§ Exercise directions
Using the text on the 10MHz push-pull transmitter, explain in one to three sentences why the drop in Q2's drain voltage to about half of Vin reduces the signal on the bus side.

§ Source extract
As mentioned before I'm working with a design that has a 10MHz push-pull
transmitter to drive a 100 ohm cat6 cable.

The cable is terminated with 100 ohms on both ends and the length is
~200 ft. This is a multi-drop implementation much like RS485 but
needed custom drivers due to the environment.

The driver is configured as a push pull with 5V on the center tap. The
2n7000 transistors are on each leg of the driver and are driven by high
speed logic 5V chips. What I expected to see during transmission on
the centertapped "driver" side of the transformer is a waveform like
this when measured across Q2.

+ _________
+ | | 2X Vin
+ | |
+ | |
+ | Q1 |
+ | on |
+ | |
+ | |
+----------| |------------| |----------- Vin
+ | |
+ | |
+ | |
+ | Q2 |
+ | on |
+ | |
+ | |
+ | |
+ |--------|
+====================================================

instead it looks like this where the drain voltage of Q2 drops to ~
1/2Vin when Q1 turns on.
+
+
+
+
+
+----------| |------------| |----------- Vin
+ | | | |
+ | | | |
+ | Q1 | | |
+ | on | | Q2 |
+ |_______| ~1/2 Vin | on |
+ | |
+ | |
+ | |
+ |--------|
+====================================================


This of course reduces the amplitude of the "bus" side signal since it
is the difference between Q1 drain and Q2 drain.

Pulses are 30 - 60nS wide.

So instead of the expected +/- 8 - 10V on the bus I am getting +/- ~2

What I've already looked at.

1) the signals look like a current driven push pull push pull power
supply. So I removed the transformer and shorted the two drain
connections together and measured inductance. (singe nH range. < 1 ohm
XL). I measure the CT voltage with a scope and it is rock steady, 10uF
ceramic directly from there to ground to insure that.

§ Material

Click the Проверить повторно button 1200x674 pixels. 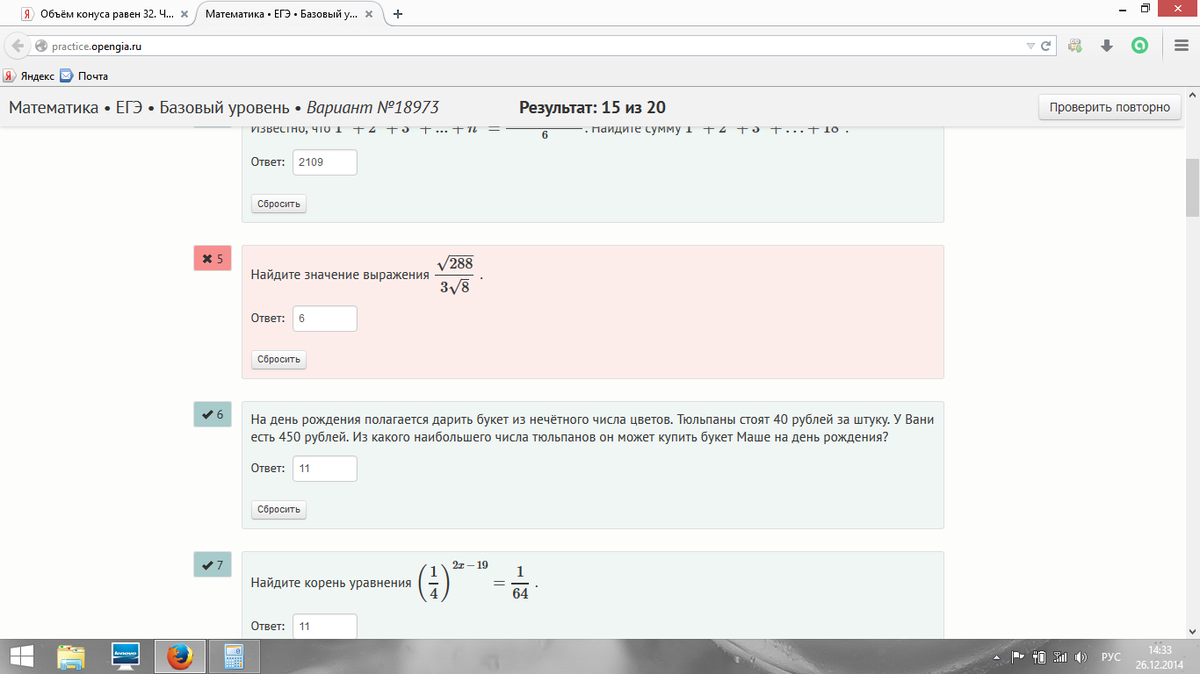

§ Reply to the task
The bus-side signal is the difference between the Q1 drain and the Q2 drain. When Q1 turns on and Q2's drain falls to about 1/2 Vin, that difference gets smaller, so the bus-side amplitude drops.